• Pixel coordinate grounding data:

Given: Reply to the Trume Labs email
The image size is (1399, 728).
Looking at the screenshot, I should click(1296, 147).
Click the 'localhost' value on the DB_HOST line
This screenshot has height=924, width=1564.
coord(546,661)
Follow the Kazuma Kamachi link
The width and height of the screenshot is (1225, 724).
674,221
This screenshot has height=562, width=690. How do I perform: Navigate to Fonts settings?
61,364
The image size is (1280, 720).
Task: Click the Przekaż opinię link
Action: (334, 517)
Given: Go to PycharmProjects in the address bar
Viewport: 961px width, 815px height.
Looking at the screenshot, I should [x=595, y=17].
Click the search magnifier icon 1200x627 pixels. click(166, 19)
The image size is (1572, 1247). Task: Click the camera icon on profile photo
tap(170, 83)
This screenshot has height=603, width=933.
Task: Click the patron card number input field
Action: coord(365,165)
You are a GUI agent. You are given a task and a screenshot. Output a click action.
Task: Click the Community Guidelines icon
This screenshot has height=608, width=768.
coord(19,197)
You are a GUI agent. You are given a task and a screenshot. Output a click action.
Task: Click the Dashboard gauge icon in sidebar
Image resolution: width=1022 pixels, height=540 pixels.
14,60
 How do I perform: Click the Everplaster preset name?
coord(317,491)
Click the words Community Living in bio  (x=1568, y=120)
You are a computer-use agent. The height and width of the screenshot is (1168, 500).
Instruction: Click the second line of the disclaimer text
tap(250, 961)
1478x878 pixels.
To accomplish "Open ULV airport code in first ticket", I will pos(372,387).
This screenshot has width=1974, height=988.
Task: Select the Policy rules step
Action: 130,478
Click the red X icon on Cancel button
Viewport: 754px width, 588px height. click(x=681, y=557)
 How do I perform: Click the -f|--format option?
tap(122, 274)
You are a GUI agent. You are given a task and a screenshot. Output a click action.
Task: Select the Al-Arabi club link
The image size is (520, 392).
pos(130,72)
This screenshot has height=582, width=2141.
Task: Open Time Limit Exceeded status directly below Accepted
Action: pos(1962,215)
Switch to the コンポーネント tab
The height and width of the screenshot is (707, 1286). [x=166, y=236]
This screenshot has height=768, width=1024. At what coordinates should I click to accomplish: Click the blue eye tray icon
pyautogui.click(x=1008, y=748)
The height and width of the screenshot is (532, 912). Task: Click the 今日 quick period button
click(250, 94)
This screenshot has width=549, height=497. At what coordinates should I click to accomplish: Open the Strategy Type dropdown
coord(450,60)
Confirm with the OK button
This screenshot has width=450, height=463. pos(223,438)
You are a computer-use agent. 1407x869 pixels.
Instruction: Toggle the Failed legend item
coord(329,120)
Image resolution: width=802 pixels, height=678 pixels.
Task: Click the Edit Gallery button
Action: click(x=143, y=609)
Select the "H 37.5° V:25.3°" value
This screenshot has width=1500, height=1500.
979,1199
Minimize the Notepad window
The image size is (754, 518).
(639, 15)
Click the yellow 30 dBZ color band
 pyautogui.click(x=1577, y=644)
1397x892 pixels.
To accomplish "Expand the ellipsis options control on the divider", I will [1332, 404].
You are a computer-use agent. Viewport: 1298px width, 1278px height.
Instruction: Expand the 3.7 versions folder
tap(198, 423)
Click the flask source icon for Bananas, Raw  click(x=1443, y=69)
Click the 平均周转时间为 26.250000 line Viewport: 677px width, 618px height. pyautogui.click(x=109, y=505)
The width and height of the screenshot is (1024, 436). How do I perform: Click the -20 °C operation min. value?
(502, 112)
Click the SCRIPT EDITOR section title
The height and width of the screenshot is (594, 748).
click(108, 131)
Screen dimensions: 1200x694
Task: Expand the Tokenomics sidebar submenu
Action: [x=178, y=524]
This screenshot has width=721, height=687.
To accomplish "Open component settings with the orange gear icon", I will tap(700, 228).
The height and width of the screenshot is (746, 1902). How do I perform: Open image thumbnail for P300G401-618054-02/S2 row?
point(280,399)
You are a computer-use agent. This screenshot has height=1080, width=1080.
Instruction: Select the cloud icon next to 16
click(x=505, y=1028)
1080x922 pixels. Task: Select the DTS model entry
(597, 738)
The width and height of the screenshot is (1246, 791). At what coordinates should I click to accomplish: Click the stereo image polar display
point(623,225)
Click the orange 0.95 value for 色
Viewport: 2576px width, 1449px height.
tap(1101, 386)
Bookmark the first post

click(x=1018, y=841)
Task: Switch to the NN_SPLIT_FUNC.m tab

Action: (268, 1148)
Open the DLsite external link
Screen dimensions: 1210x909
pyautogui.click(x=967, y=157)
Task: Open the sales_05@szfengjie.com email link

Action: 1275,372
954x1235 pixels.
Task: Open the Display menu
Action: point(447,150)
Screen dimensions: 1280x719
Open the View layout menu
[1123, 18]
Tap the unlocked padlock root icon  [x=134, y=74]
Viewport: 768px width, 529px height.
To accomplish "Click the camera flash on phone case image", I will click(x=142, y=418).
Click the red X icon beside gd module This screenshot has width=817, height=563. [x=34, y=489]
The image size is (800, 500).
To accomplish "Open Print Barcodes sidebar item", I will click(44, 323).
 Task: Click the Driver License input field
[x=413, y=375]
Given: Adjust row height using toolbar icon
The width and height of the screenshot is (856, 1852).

• Requirement: Only the lines from the first line of the records through the line containing "Click the search" should be repeated, exactly as they appear.

• Answer to the problem:
Given: Reply to the Trume Labs email
The image size is (1399, 728).
Looking at the screenshot, I should click(1296, 147).
Click the 'localhost' value on the DB_HOST line
This screenshot has height=924, width=1564.
coord(546,661)
Follow the Kazuma Kamachi link
The width and height of the screenshot is (1225, 724).
674,221
This screenshot has height=562, width=690. How do I perform: Navigate to Fonts settings?
61,364
The image size is (1280, 720).
Task: Click the Przekaż opinię link
Action: (334, 517)
Given: Go to PycharmProjects in the address bar
Viewport: 961px width, 815px height.
Looking at the screenshot, I should [x=595, y=17].
Click the search magnifier icon 1200x627 pixels. click(166, 19)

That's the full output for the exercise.